Wapping Hockey Club
- Nickname(s): Wapping HC
- League: Men's England Hockey League East Region Hockey Association
- Home ground: Lee Valley Hockey and Tennis Centre London, England (Capacity 3,000)

Personnel
- Chairman: Helen Rogers
- Website: www.wappinghockey.club
| Home | Away |

= Wapping Hockey Club =

Hockey club

Wapping Hockey Club (/ˈwɒpɪŋ/) is a field hockey club in the East End of London in the London Borough of Tower Hamlets. The home grounds are the national stadium for English Hockey, the Lee Valley Hockey and Tennis Centre at the Queen Elizabeth Olympic Park, where there are two international standard water-based pitches and the John Orwell Centre in Wapping.
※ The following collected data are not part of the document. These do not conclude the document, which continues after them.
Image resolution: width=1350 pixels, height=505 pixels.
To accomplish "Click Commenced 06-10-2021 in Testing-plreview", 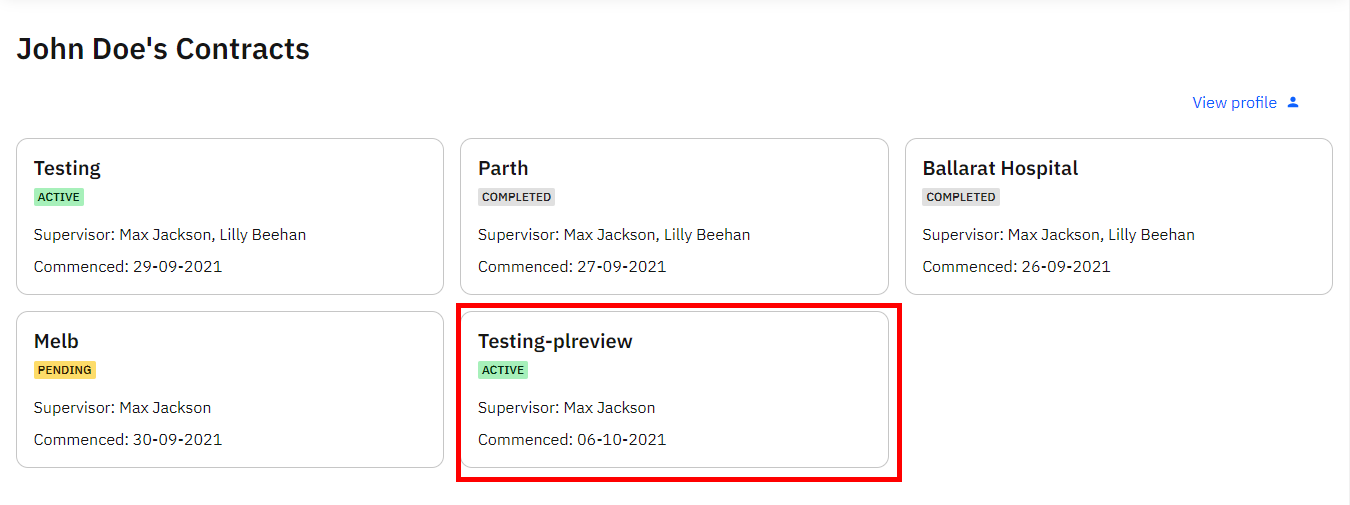I will click(x=572, y=439).
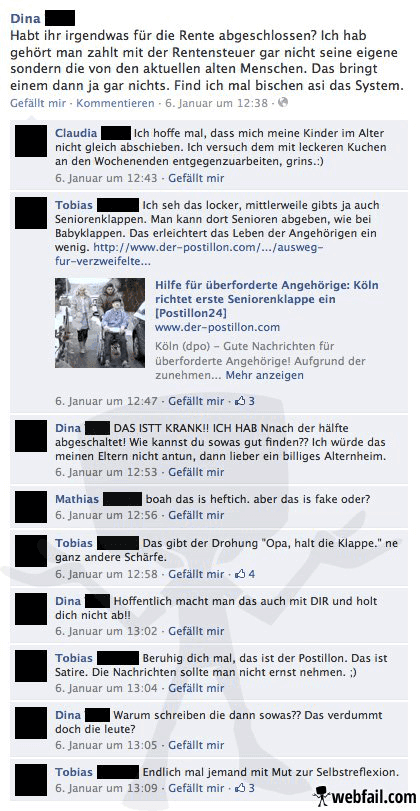Click Kommentieren under Dina's post
The width and height of the screenshot is (420, 811).
pyautogui.click(x=115, y=103)
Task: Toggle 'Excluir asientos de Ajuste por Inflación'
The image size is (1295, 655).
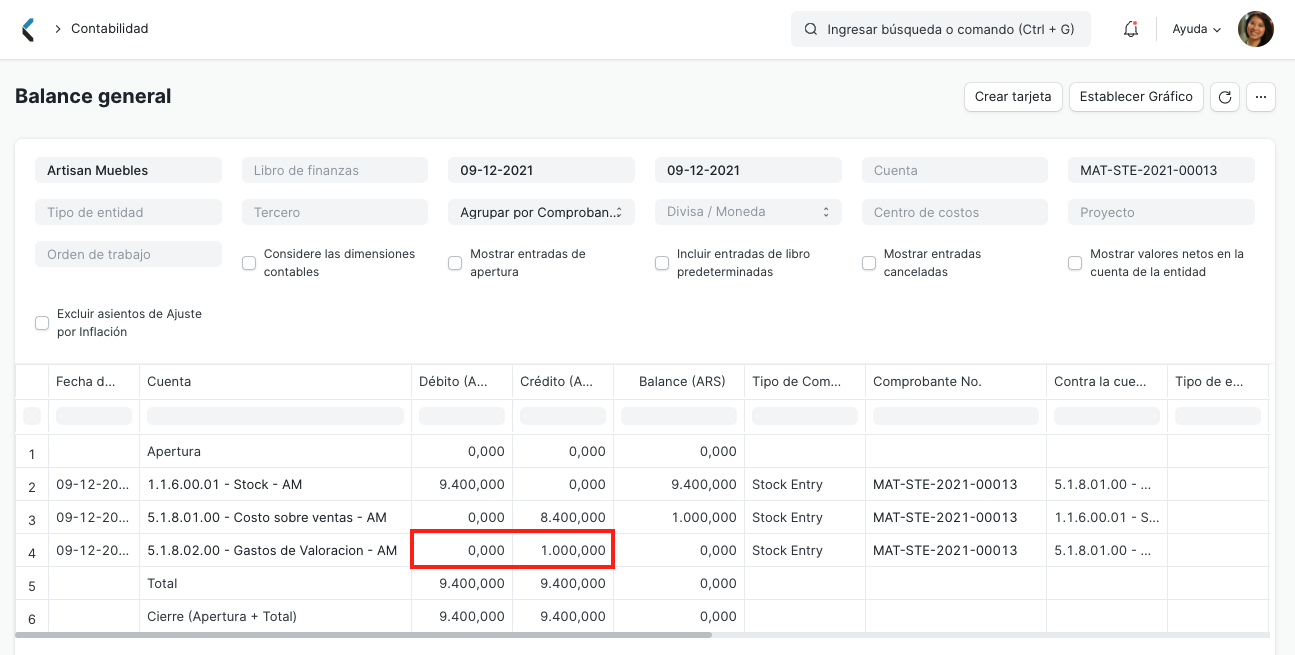Action: pos(41,322)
The club fields a total of 23 sides including 11 men's and 8 ladies' sides covering a wide range of abilities.

==Olympic Legacy==
The club was founded in 1988 off the back of the Great Britain men's field hockey team's success at the Seoul Olympics of the same year.
The club secured anchor tenancy at the London 2012 legacy facility following its opening as Lee Valley Hockey and Tennis Centre in June 2014. The facility hosted the 2015 EuroHockey Nations Championships.
In 2014, the club secured over £300,000 of investment to designate its base at John Orwell Sports Centre in Wapping a hockey priority facility. By 2016, approximately £650,000 had been invested in the refurbishment, meaning among other things, both Wapping HC grounds have covered spectator seating. The refurbishment allowed the creation of an affiliated youth club, Wapping Kidds HC, in January 2016. In September 2019, the first youth players made their debut in the adult club.